**About this task**
Return all of the data that follows precisely, leaving every image out.

[Opening Source material section]

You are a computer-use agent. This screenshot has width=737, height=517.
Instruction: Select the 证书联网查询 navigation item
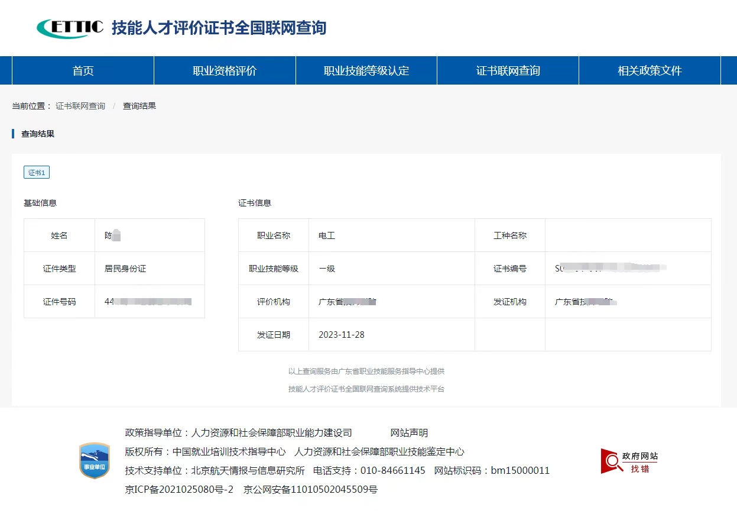(508, 71)
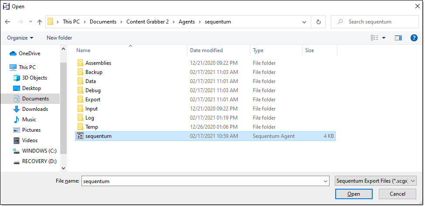Expand the File name history dropdown
425x207 pixels.
326,181
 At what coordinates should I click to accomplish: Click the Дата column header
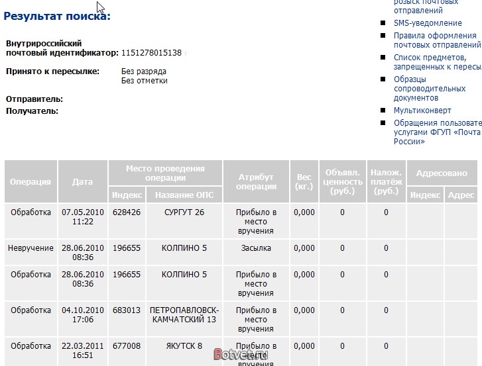click(x=83, y=181)
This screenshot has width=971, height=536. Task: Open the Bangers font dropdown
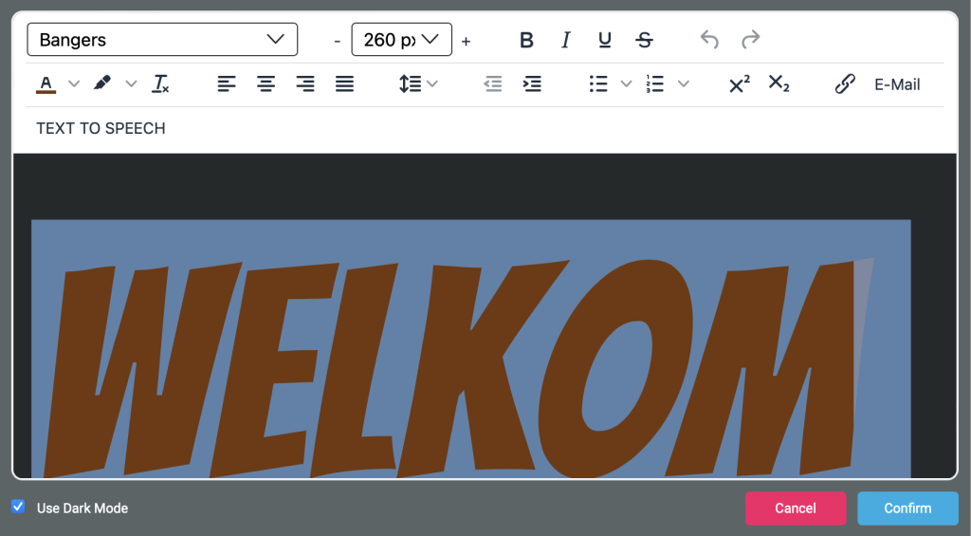point(162,40)
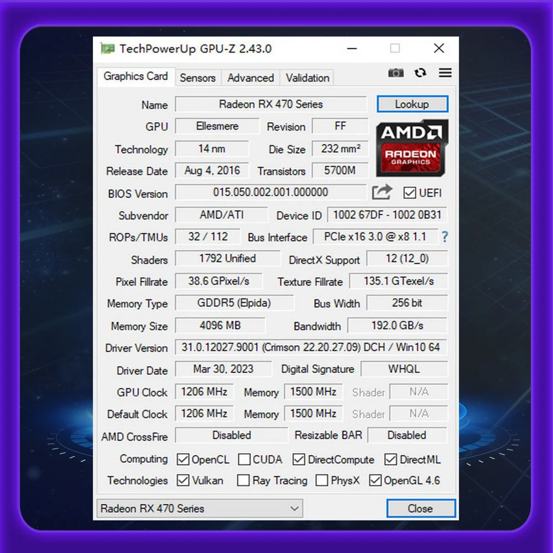553x553 pixels.
Task: Open the hamburger menu
Action: pos(445,72)
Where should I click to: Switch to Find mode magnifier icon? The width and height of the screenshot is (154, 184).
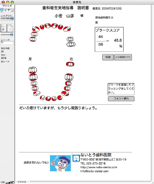(x=5, y=10)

[Closing Source material section]

**Response to the exercise**
You are a computer-use agent. This screenshot has width=737, height=517.
Instruction: Select the 证书联网查询 navigation item
(508, 71)
Expand the File name history dropdown
425x207 pixels.
326,181
 At what coordinates should I click to accomplish: Click the Дата column header
click(x=83, y=181)
This screenshot has width=971, height=536. Task: Open the Bangers font dropdown
point(162,40)
553x553 pixels.
Task: Open the hamburger menu
Action: pos(445,72)
Where should I click to: Switch to Find mode magnifier icon? The width and height of the screenshot is (154, 184).
(x=5, y=10)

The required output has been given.